Dataset entries:
__________
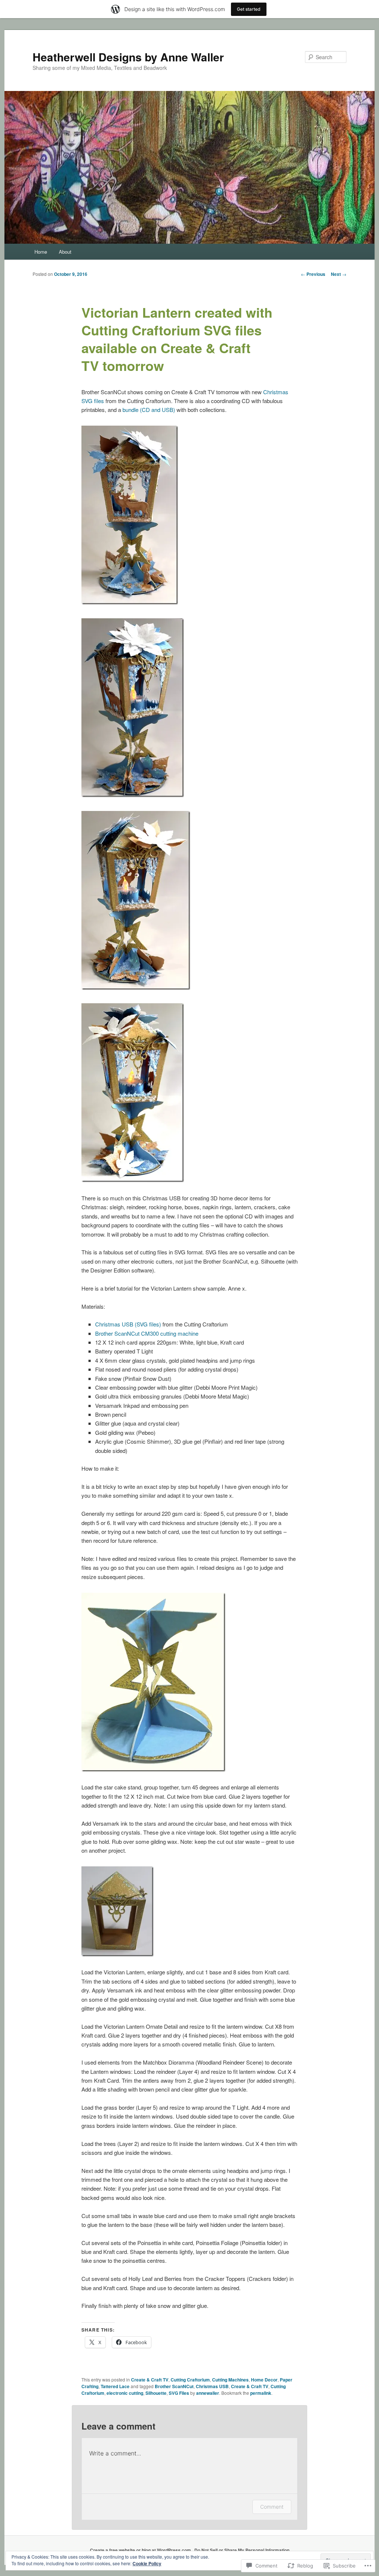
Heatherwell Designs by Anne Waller (128, 57)
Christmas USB (212, 2386)
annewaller (207, 2393)
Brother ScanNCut (174, 2386)
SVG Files (179, 2393)
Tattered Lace (115, 2386)
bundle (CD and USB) (149, 409)
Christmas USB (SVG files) (128, 1324)
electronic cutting (125, 2393)
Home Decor (264, 2379)
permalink (260, 2393)
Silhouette (156, 2393)
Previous (313, 274)
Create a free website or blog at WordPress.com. (141, 2550)
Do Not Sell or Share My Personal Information (241, 2550)
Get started (249, 9)
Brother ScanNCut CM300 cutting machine (146, 1333)
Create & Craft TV (149, 2379)
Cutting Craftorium (190, 2379)
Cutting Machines (230, 2379)
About (65, 251)
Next (338, 274)
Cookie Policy (147, 2563)
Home (40, 251)
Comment (272, 2507)
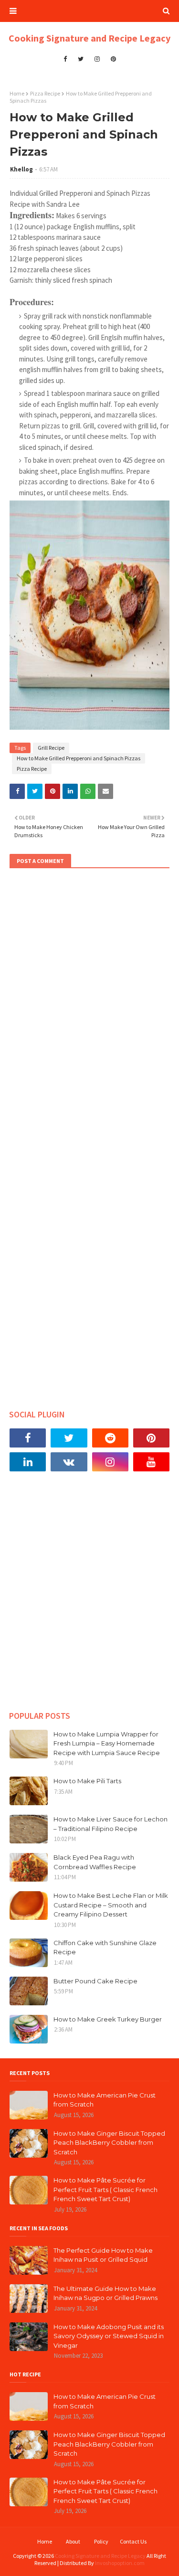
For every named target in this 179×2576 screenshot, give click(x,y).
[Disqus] (89, 1005)
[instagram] (97, 59)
__________
Return only the lines between the one holding "Tattered Lace (115, 2386)" and the one holding "Comment (272, 2507)", inclusive, exactly as they appear above.

Tattered Lace (115, 2386)
bundle (CD and USB) (149, 409)
Christmas USB (SVG files) (128, 1324)
electronic cutting (125, 2393)
Home Decor (264, 2379)
permalink (260, 2393)
Silhouette (156, 2393)
Previous (313, 274)
Create a free website or blog at WordPress.com. (141, 2550)
Do Not Sell or Share My Personal Information (241, 2550)
Get started (249, 9)
Brother ScanNCut CM300 cutting machine (146, 1333)
Create & Craft TV (149, 2379)
Cutting Craftorium (190, 2379)
Cutting Machines (230, 2379)
About (65, 251)
Next (338, 274)
Cookie Policy (147, 2563)
Home (40, 251)
Comment (272, 2507)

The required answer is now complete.